## [Excerpted text]
Born in the Rio Grande Valley of south Texas, independent scholar and creative writer Gloria Anzaldua was an internationally acclaimed cultural theorist. As the author of Borderlands / La Frontera: The New Mestiza, Anzaldua played a major role in shaping contemporary Chicano/a and lesbian/queer theories and identities. As an editor of three anthologies, including the groundbreaking This Bridge Called My Back: Writings by Radical Women of Color, she played an equally vital role in developing an inclusionary, multicultural feminist movement. A versatile author, Anzaldua published poetry, theoretical essays, short stories, autobiographical narratives, interviews, and children's books. Her work, which has been included in more than 100 anthologies to date, has helped to transform academic fields including American, Chicano/a, composition, ethnic, literary, and women's studies.

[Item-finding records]
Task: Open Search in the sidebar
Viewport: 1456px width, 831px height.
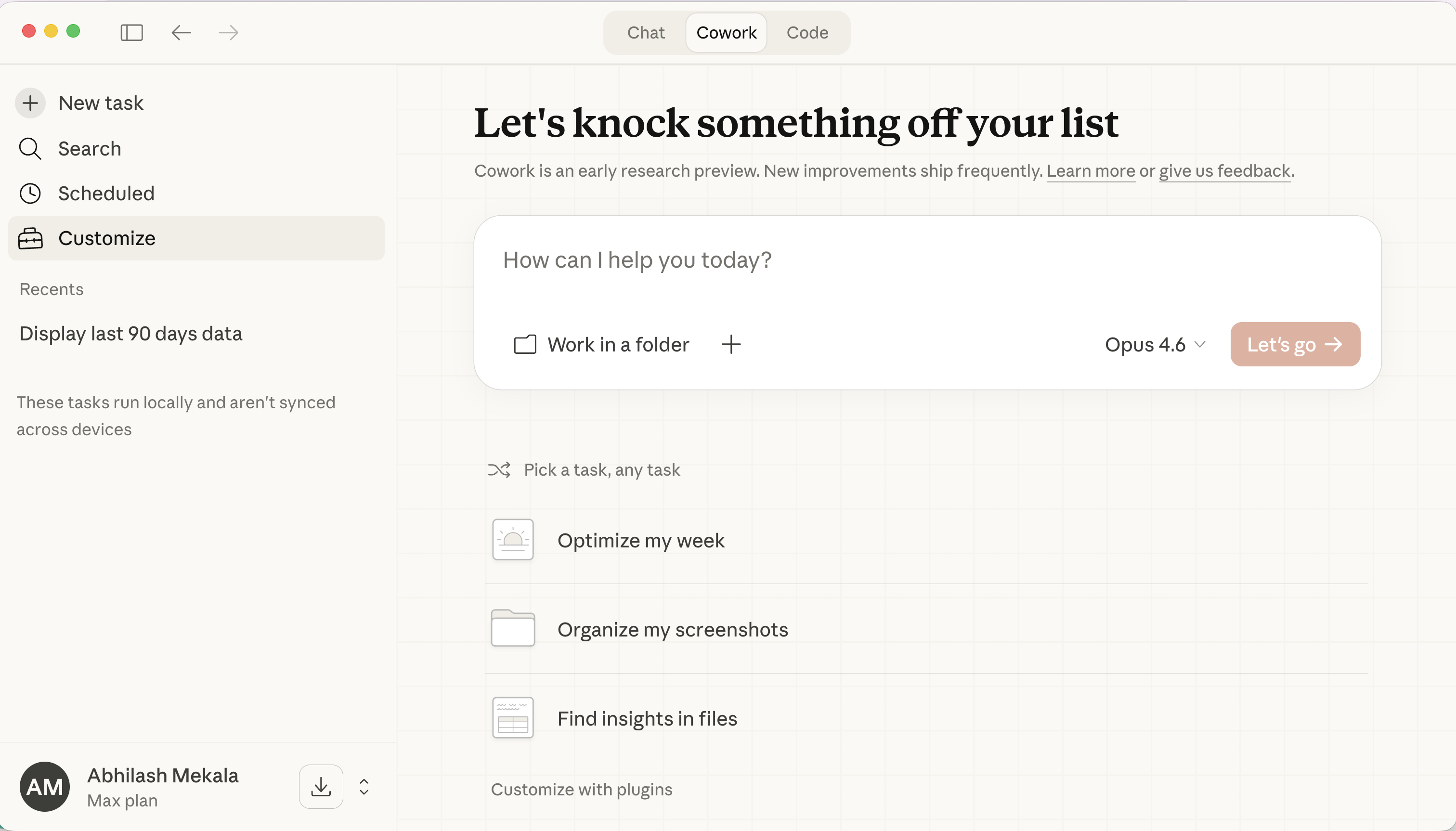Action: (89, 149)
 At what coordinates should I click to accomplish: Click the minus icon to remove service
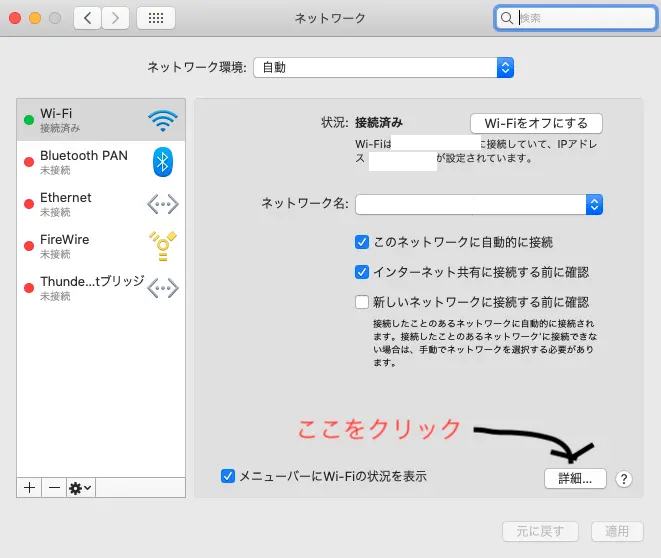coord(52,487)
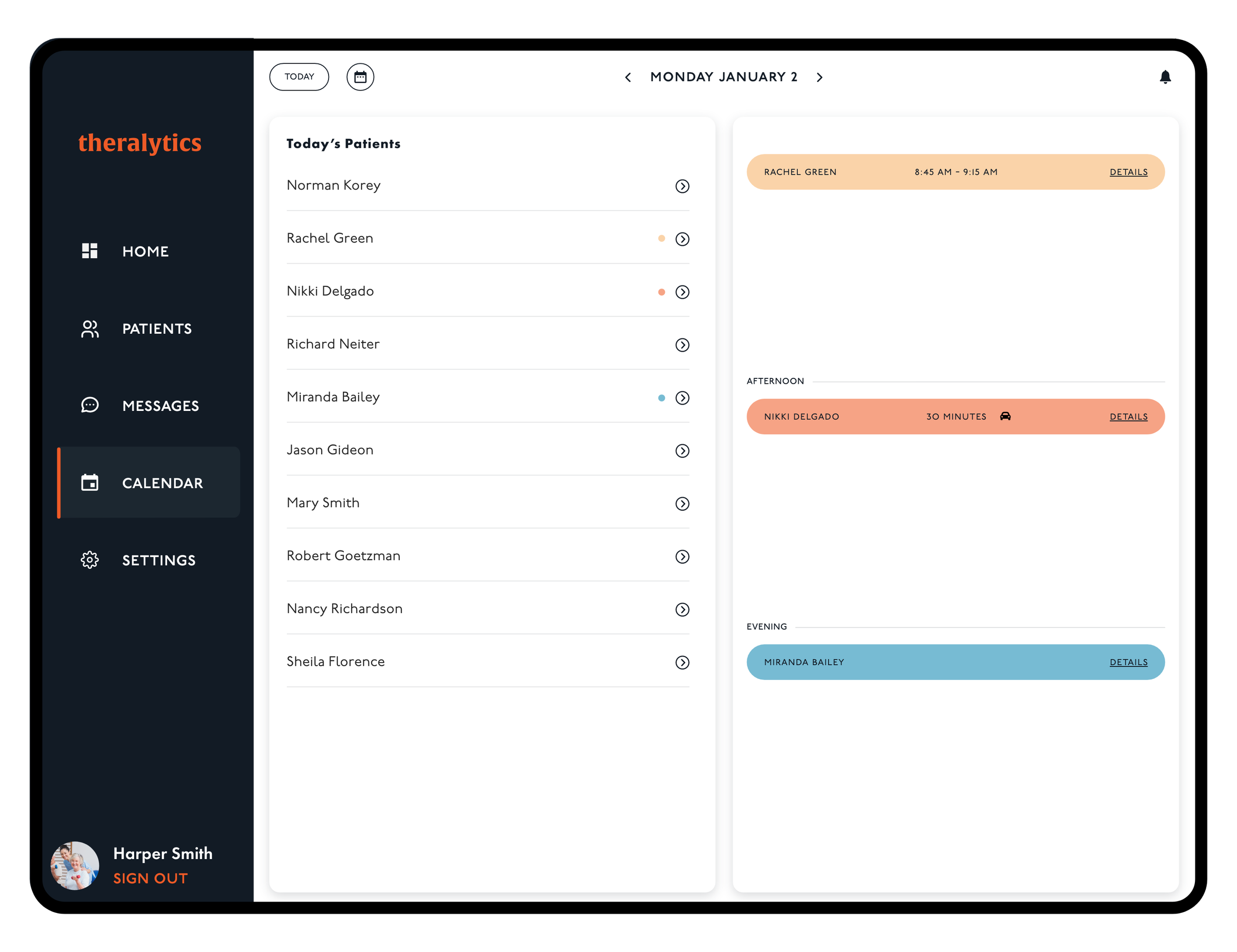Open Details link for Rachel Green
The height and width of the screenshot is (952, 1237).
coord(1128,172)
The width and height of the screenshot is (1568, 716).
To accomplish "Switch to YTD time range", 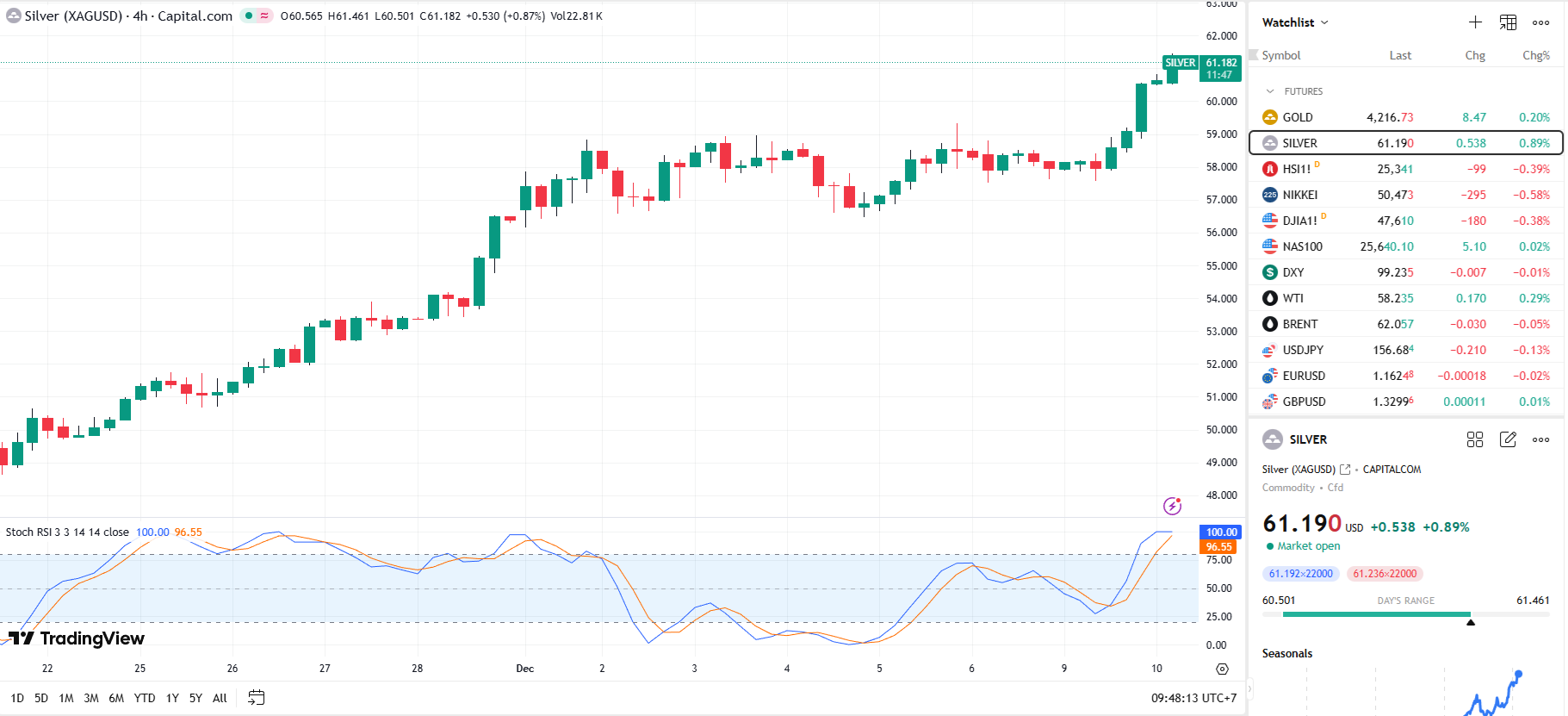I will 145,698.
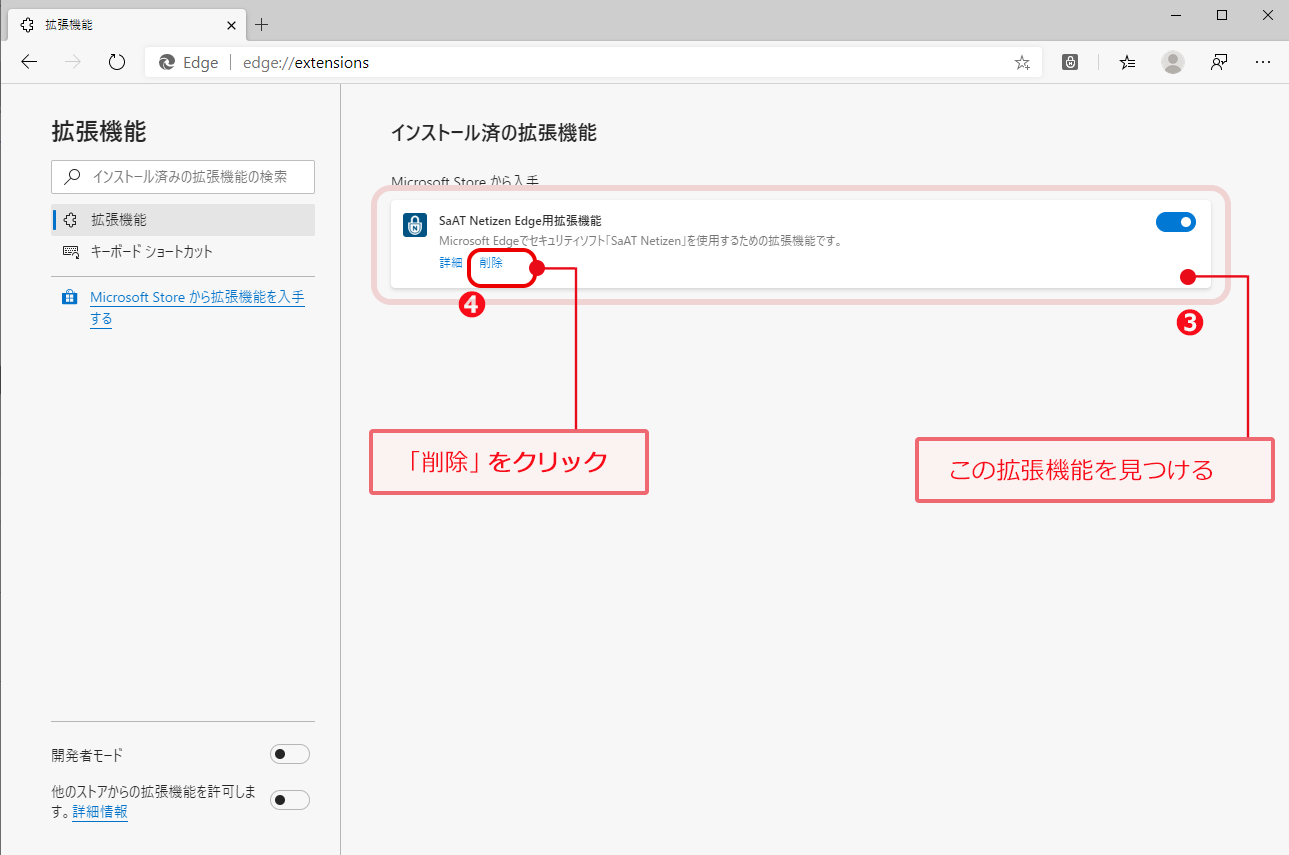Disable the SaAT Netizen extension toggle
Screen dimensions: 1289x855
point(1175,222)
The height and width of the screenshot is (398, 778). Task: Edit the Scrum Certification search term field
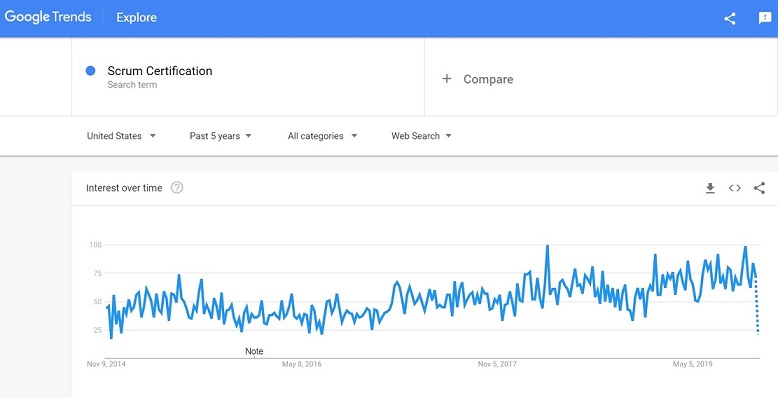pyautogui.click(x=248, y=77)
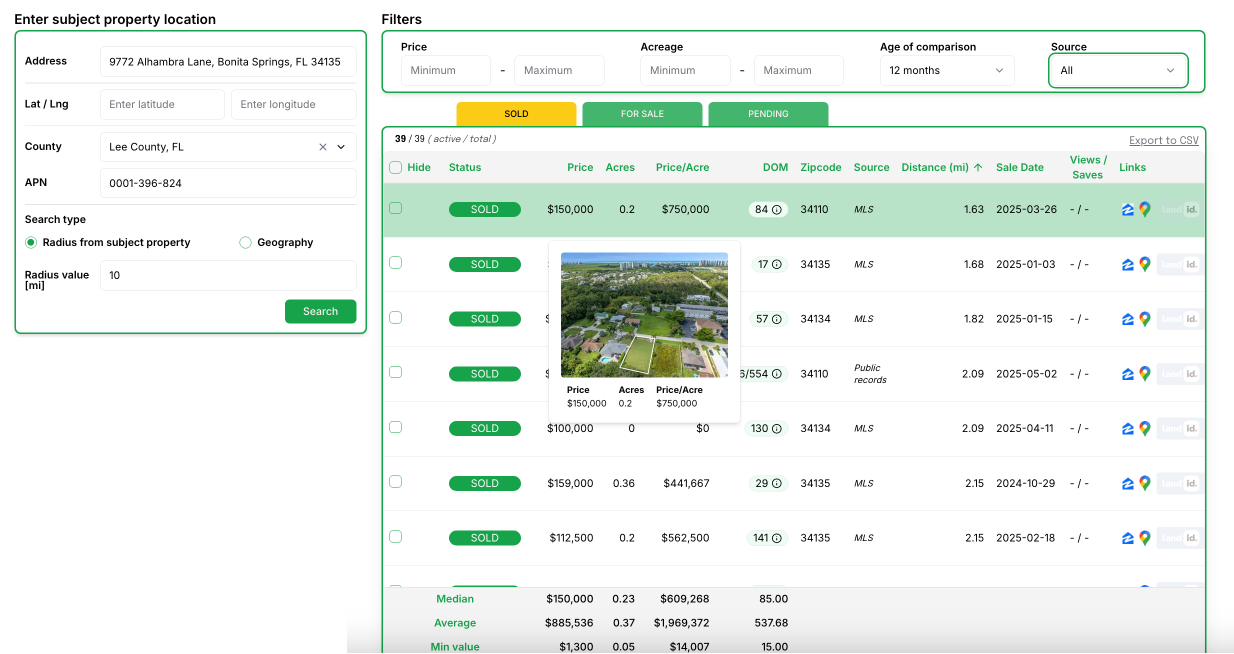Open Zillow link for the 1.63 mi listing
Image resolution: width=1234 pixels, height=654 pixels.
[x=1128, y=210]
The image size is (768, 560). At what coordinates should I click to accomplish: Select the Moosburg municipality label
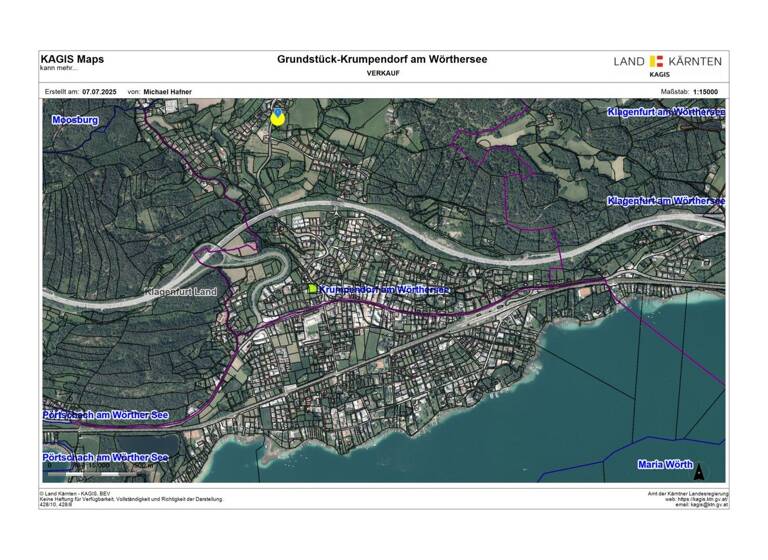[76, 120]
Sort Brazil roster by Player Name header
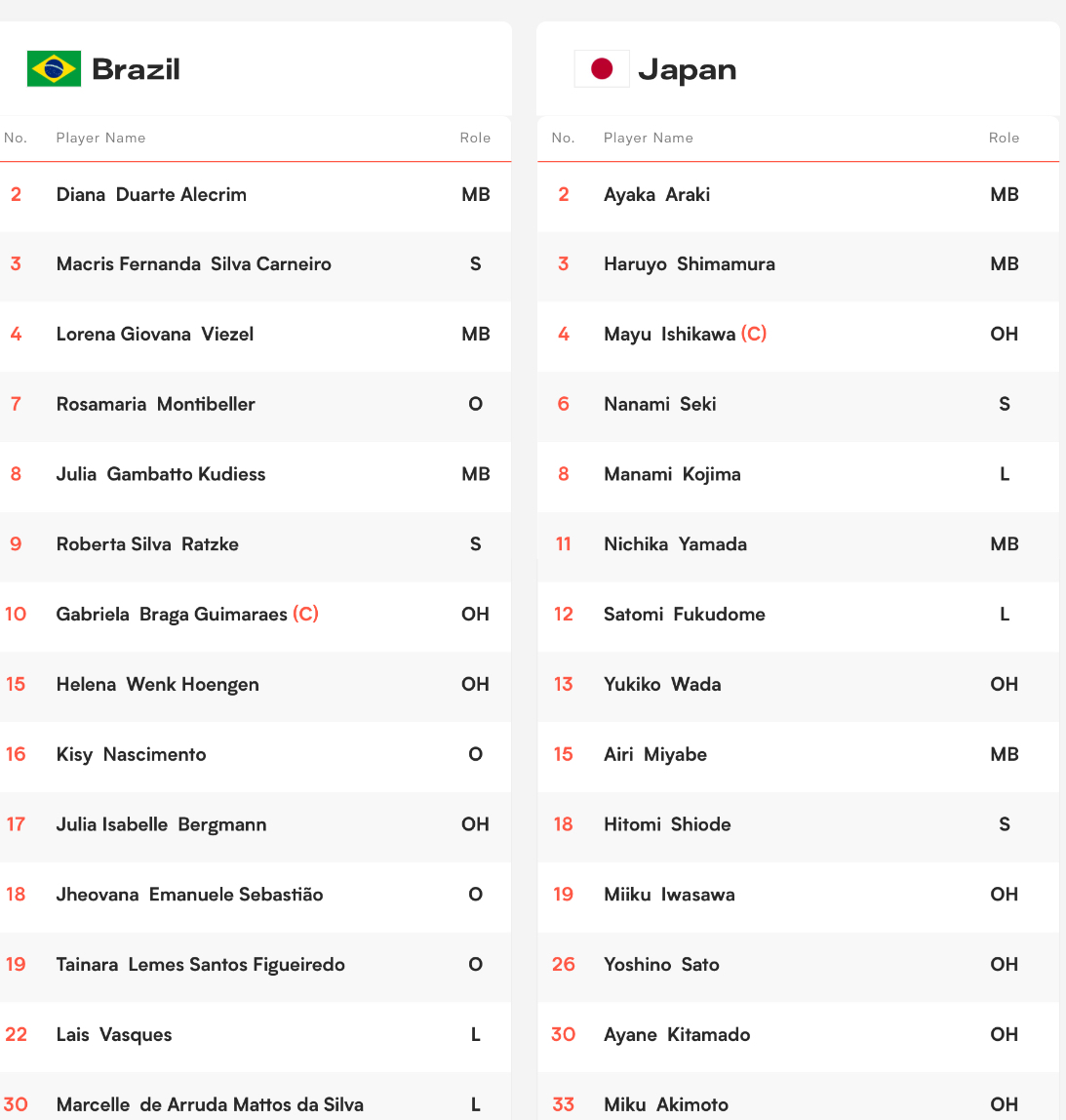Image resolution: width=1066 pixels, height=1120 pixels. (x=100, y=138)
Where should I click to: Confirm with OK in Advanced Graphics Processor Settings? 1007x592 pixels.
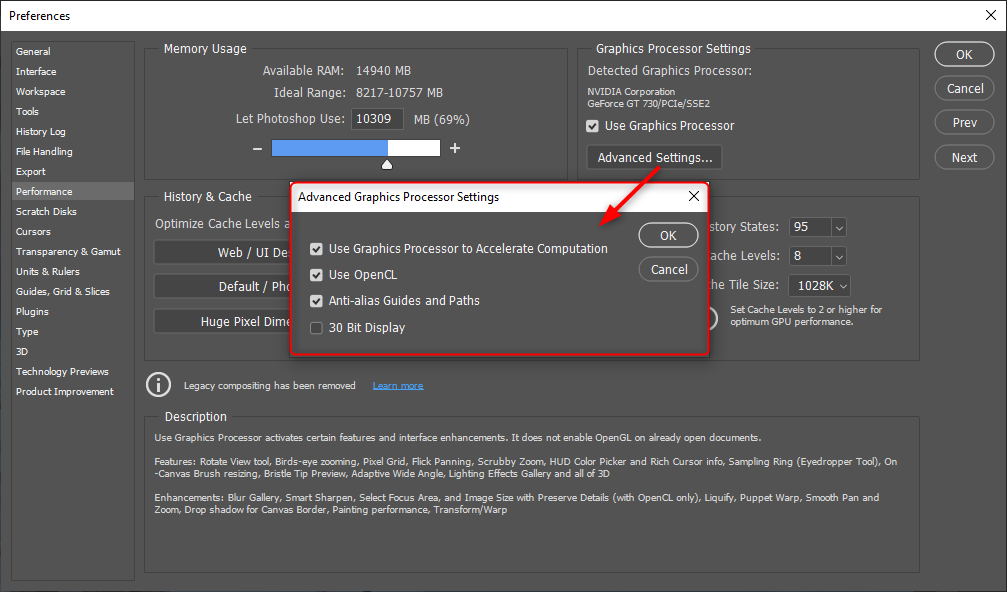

## [Objective A]
Answer these questions using the passage about Gloria Anzaldua:
(i) Where was Anzaldua born?
(ii) How many anthologies did she edit?
(iii) In how many anthologies has her work been included to date?
## [Objective B]
Copy everything in the passage about Gloria Anzaldua from "Born in the" down to "and women's studies.".

## [Complete output A]
(i) In the Rio Grande Valley of south Texas
(ii) Three
(iii) More than 100

## [Complete output B]
Born in the Rio Grande Valley of south Texas, independent scholar and creative writer Gloria Anzaldua was an internationally acclaimed cultural theorist. As the author of Borderlands / La Frontera: The New Mestiza, Anzaldua played a major role in shaping contemporary Chicano/a and lesbian/queer theories and identities. As an editor of three anthologies, including the groundbreaking This Bridge Called My Back: Writings by Radical Women of Color, she played an equally vital role in developing an inclusionary, multicultural feminist movement. A versatile author, Anzaldua published poetry, theoretical essays, short stories, autobiographical narratives, interviews, and children's books. Her work, which has been included in more than 100 anthologies to date, has helped to transform academic fields including American, Chicano/a, composition, ethnic, literary, and women's studies.